11. The process according to claim 10, wherein the prepared aqueous suspension comprises:

100 parts by dry weight of asbestos fibers;

35 to 50 parts by dry weight of silica-based derivatives; and

30 to 40 parts by dry weight of fluorinated polymer.

12. The process according to claim 10, wherein the aqueous suspension from step a) contains 0 to 1 part dry weight of a thickening agent.

13. The process according to claim 10, wherein the aqueous suspension contains at least one surfactant.

14. The process according to claim 10, wherein the fluorinated polymer used is a polytetrafiuoroethylene.

15. The process according to claim 10, wherein the porous material is a microporous metallic surface with a mesh size or perforations of between 1 μm and 5 nm.

16. The process according to claim 15, wherein a precathodic coating is deposited prior to the deposition of step b), carried out by programmed vacuum filtration, through the metallic surface, of an aqueous suspension of fibers a portion of which are electrical conductors, a fluorinated polymer based binder in the form of particles and, optionally, additives, followed by elimination of the liquid medium, optional drying of the coating formed and optional sintering of the coating.

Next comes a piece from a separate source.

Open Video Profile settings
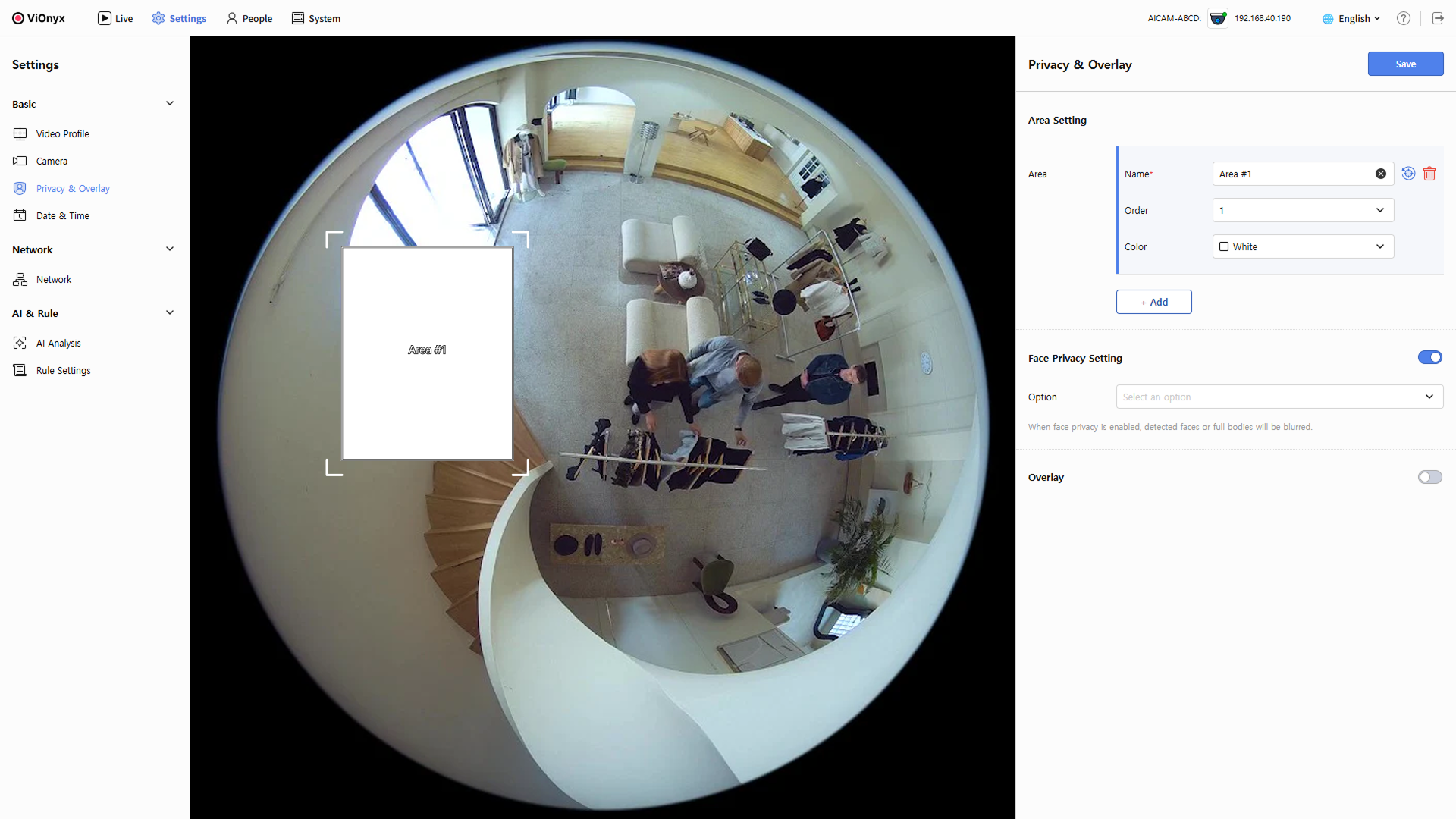Viewport: 1456px width, 819px height. [62, 134]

17. A process for the preparation of a diaphragm according to claim 1, comprising:

a) preparing an aqueous suspension comprising

100 parts by dry weight of asbestos fibers;

30 to 60 parts by dry weight of silica-based derivatives;

20 to 60 parts by dry weight of fluorinated polymer; and

0 to less than 1.5 parts by dry weight of a thickening agent;

b) depositing a coating by programmed vacuum filtration of said suspension through a porous material;

c) eliminating the liquid medium and drying the coating formed; and

d) sintering the coating; the prepared suspension having a weight ratio of fluorinated polymer to silica-based derivatives such that the diaphragm produced has a ratio of fluorinated polymer to silica-based derivatives, following step c), of between 0.6 and 1.2 by weight.

18. An electrolyzer unit for aqueous alkali halides comprising the diaphragm according to claim 1.

19. The diaphragm according to claim 1, said diaphragm having electrical and hydraulic properties to provide uniform electrolyte flow, and withstands weakening after several hours of electrolysis yet not so is hydrophobic to provide high tension and low permeability.

20. A diaphragm comprising:

a) 100 parts by weight of asbestos fibers;

b) 30 to 70 parts by weight of silica-based derivatives;

c) 20 to 60 parts by weight of fluorinated polymer; and

d) optionally including a thickening agent in an amount of less than 1.5 parts by dry weight per 100 parts by dry weight of asbestos fibers deposited on a porous material, wherein the ratio of fluorinated polymer to silica-based derivatives is between 0.6 and 1.2 by weight.

21. The diaphragm according to claim 20, wherein the ratio of fluorinated polymer to silica-based derivatives is between 0.6 and about 0.9 by weight.